[SOURCE RECORDS]
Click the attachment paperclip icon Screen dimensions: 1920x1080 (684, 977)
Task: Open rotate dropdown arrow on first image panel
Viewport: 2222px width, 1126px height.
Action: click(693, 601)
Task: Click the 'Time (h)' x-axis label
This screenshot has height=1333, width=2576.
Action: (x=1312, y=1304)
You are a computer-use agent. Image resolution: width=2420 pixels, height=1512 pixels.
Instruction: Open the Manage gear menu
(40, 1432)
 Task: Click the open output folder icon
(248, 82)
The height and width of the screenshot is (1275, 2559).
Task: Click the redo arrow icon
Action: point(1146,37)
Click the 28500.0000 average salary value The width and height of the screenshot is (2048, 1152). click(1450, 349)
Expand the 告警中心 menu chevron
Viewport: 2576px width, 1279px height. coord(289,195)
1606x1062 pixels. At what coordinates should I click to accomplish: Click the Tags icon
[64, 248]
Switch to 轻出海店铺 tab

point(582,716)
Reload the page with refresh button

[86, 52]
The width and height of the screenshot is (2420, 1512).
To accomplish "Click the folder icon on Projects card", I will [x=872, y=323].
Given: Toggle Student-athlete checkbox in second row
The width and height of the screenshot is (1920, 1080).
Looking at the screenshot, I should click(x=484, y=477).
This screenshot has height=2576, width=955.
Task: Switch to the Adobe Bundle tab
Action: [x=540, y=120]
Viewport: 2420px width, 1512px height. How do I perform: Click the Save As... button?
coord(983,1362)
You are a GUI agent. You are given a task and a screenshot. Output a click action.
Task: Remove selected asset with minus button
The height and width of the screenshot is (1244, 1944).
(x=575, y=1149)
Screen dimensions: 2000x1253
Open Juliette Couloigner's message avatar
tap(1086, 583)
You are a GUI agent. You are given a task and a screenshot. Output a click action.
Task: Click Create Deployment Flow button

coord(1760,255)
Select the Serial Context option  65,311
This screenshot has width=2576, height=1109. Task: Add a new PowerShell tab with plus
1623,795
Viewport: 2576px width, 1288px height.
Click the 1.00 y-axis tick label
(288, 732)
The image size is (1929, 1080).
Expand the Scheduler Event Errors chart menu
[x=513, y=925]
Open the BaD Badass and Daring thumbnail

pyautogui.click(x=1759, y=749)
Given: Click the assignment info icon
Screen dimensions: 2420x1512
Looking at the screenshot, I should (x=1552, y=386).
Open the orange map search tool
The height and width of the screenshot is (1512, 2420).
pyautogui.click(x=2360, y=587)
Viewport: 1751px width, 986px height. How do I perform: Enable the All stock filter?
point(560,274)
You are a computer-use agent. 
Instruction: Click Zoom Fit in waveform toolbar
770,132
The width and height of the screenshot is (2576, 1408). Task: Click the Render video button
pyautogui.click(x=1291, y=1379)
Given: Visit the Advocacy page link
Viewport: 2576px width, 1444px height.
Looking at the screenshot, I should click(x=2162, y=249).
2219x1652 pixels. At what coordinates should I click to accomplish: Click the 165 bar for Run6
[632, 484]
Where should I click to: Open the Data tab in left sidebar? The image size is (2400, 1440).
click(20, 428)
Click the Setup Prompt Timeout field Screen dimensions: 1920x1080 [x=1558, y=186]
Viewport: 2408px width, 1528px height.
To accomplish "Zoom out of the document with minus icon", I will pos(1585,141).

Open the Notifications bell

[WHAT YOU ARE ASKED TO DO]
Exact reproduction of all the material is needed.

[RESPONSE TO THIS EXERCISE]
Click the attachment paperclip icon Screen dimensions: 1920x1080 (684, 977)
Task: Open rotate dropdown arrow on first image panel
Viewport: 2222px width, 1126px height.
Action: click(693, 601)
Task: Click the 'Time (h)' x-axis label
This screenshot has height=1333, width=2576.
Action: (x=1312, y=1304)
You are a computer-use agent. Image resolution: width=2420 pixels, height=1512 pixels.
Instruction: Open the Manage gear menu
(40, 1432)
 Task: Click the open output folder icon
(248, 82)
The height and width of the screenshot is (1275, 2559).
Task: Click the redo arrow icon
Action: point(1146,37)
Click the 28500.0000 average salary value The width and height of the screenshot is (2048, 1152). click(1450, 349)
Expand the 告警中心 menu chevron
Viewport: 2576px width, 1279px height. coord(289,195)
1606x1062 pixels. At what coordinates should I click to accomplish: Click the Tags icon
[64, 248]
Switch to 轻出海店铺 tab

point(582,716)
Reload the page with refresh button

[86, 52]
The width and height of the screenshot is (2420, 1512).
To accomplish "Click the folder icon on Projects card", I will [x=872, y=323].
Given: Toggle Student-athlete checkbox in second row
The width and height of the screenshot is (1920, 1080).
Looking at the screenshot, I should click(x=484, y=477).
This screenshot has height=2576, width=955.
Task: Switch to the Adobe Bundle tab
Action: [x=540, y=120]
Viewport: 2420px width, 1512px height. How do I perform: Click the Save As... button?
coord(983,1362)
You are a GUI agent. You are given a task and a screenshot. Output a click action.
Task: Remove selected asset with minus button
The height and width of the screenshot is (1244, 1944).
(x=575, y=1149)
Screen dimensions: 2000x1253
Open Juliette Couloigner's message avatar
tap(1086, 583)
You are a GUI agent. You are given a task and a screenshot. Output a click action.
Task: Click Create Deployment Flow button

coord(1760,255)
Select the Serial Context option  65,311
This screenshot has width=2576, height=1109. Task: Add a new PowerShell tab with plus
1623,795
Viewport: 2576px width, 1288px height.
Click the 1.00 y-axis tick label
(288, 732)
The image size is (1929, 1080).
Expand the Scheduler Event Errors chart menu
[x=513, y=925]
Open the BaD Badass and Daring thumbnail

pyautogui.click(x=1759, y=749)
Given: Click the assignment info icon
Screen dimensions: 2420x1512
Looking at the screenshot, I should (x=1552, y=386).
Open the orange map search tool
The height and width of the screenshot is (1512, 2420).
pyautogui.click(x=2360, y=587)
Viewport: 1751px width, 986px height. How do I perform: Enable the All stock filter?
point(560,274)
You are a computer-use agent. 
Instruction: Click Zoom Fit in waveform toolbar
770,132
The width and height of the screenshot is (2576, 1408). Task: Click the Render video button
pyautogui.click(x=1291, y=1379)
Given: Visit the Advocacy page link
Viewport: 2576px width, 1444px height.
Looking at the screenshot, I should click(x=2162, y=249).
2219x1652 pixels. At what coordinates should I click to accomplish: Click the 165 bar for Run6
[632, 484]
Where should I click to: Open the Data tab in left sidebar? The image size is (2400, 1440).
click(20, 428)
Click the Setup Prompt Timeout field Screen dimensions: 1920x1080 [x=1558, y=186]
Viewport: 2408px width, 1528px height.
To accomplish "Zoom out of the document with minus icon", I will pos(1585,141).

Open the Notifications bell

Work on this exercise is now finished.